■ DATASET:
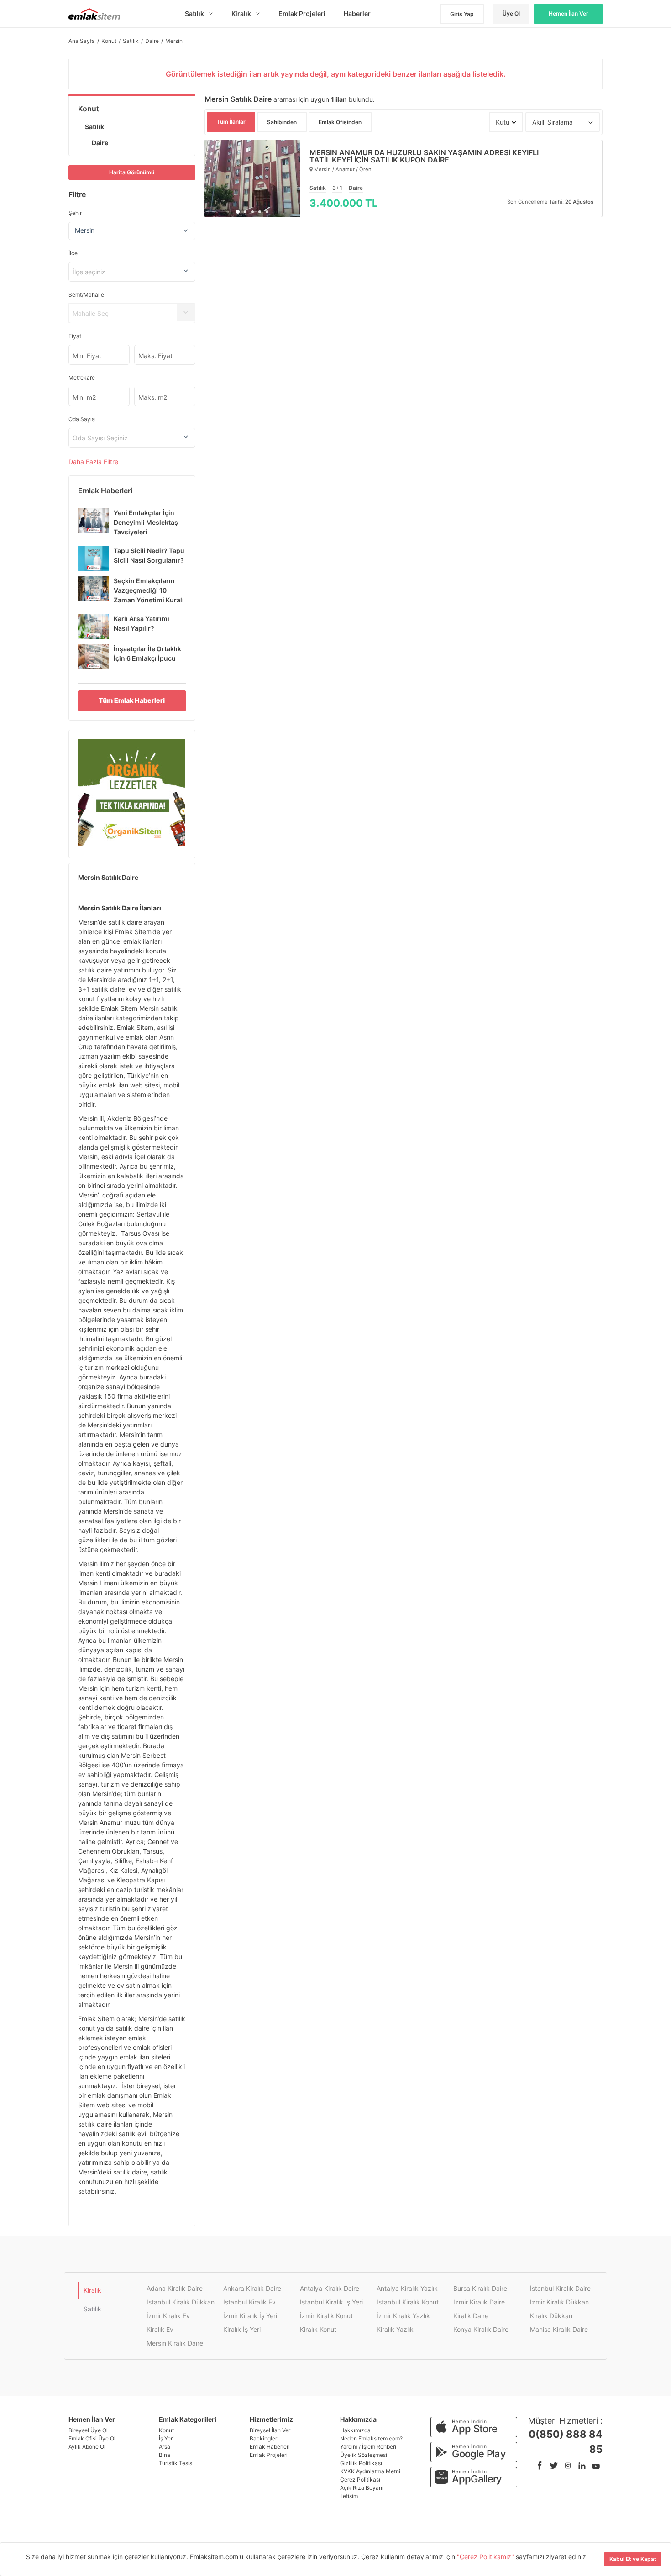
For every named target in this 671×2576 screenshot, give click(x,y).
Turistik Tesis (175, 2463)
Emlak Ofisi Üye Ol (91, 2438)
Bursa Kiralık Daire (480, 2288)
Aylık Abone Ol (86, 2446)
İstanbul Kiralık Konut (408, 2302)
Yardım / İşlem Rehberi (368, 2446)
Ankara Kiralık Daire (252, 2288)
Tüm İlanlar (231, 121)
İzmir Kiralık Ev (168, 2316)
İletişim (349, 2495)
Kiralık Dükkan (551, 2316)
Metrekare (81, 377)
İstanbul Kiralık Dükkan (181, 2302)
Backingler (263, 2438)
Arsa (164, 2446)
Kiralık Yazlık (395, 2329)
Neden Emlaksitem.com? (371, 2438)
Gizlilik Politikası (361, 2463)
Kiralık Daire (470, 2316)
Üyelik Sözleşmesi (363, 2454)
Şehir (75, 212)
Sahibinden (282, 122)
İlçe (73, 253)
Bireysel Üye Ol (88, 2430)
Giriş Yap (462, 13)
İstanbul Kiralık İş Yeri (331, 2302)
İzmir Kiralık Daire (479, 2302)
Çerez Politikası (360, 2479)
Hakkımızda (355, 2430)
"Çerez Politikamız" (486, 2556)
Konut (88, 108)
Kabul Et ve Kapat (632, 2558)
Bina (164, 2454)
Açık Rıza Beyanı (361, 2487)
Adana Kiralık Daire (175, 2288)
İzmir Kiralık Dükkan (559, 2302)
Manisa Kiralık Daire (559, 2329)
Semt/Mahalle (86, 294)
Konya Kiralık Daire (480, 2329)
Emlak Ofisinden (340, 122)
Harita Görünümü (131, 172)
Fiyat (74, 336)
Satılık (94, 127)
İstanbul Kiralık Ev (249, 2302)
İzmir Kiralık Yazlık (403, 2316)
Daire (100, 142)
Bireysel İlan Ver (270, 2430)
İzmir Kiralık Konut (326, 2316)
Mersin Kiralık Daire (175, 2343)
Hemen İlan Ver (568, 13)
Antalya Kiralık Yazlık (407, 2288)
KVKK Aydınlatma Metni (370, 2471)
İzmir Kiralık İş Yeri (250, 2316)
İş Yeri (166, 2438)
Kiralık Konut (318, 2329)
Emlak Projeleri (269, 2454)
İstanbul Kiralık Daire (560, 2288)
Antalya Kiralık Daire (329, 2288)
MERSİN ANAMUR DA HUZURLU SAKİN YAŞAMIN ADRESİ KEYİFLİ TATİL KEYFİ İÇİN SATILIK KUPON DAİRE (424, 156)
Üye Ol (511, 13)
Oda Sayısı (82, 419)
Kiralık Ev (160, 2329)
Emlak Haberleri (270, 2446)
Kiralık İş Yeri (242, 2329)
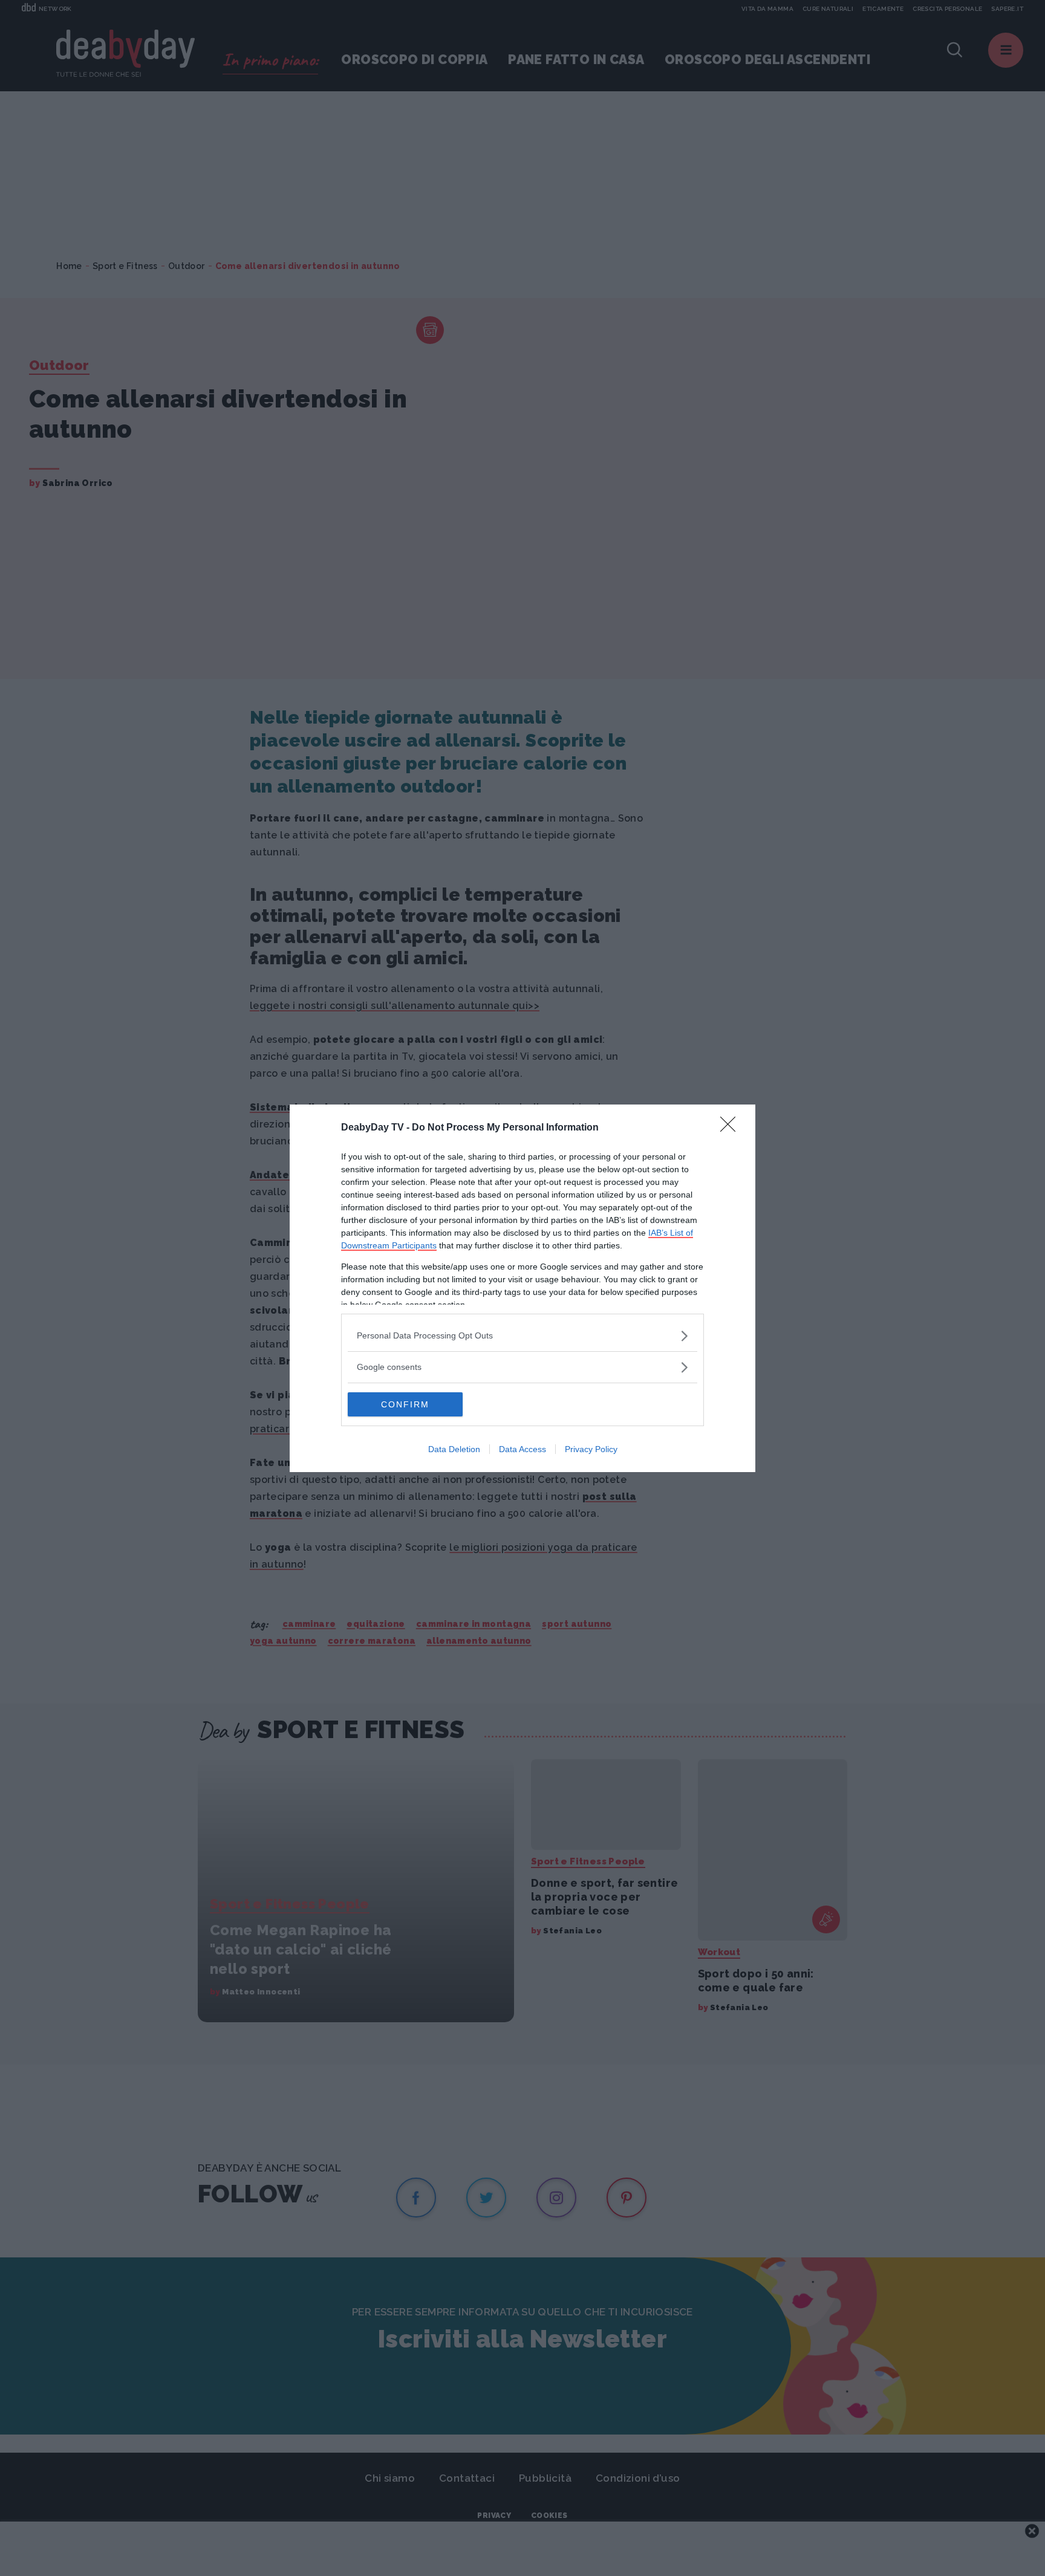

■ EXERCISE DESCRIPTION: Give back exactly the lines from the top of the records to the line containing "İstanbul Kiralık Konut (408, 2302)", both included, and no pictures.

■ REPLY:
For every named target in this 671×2576 screenshot, give click(x,y).
Turistik Tesis (175, 2463)
Emlak Ofisi Üye Ol (91, 2438)
Bursa Kiralık Daire (480, 2288)
Aylık Abone Ol (86, 2446)
İstanbul Kiralık Konut (408, 2302)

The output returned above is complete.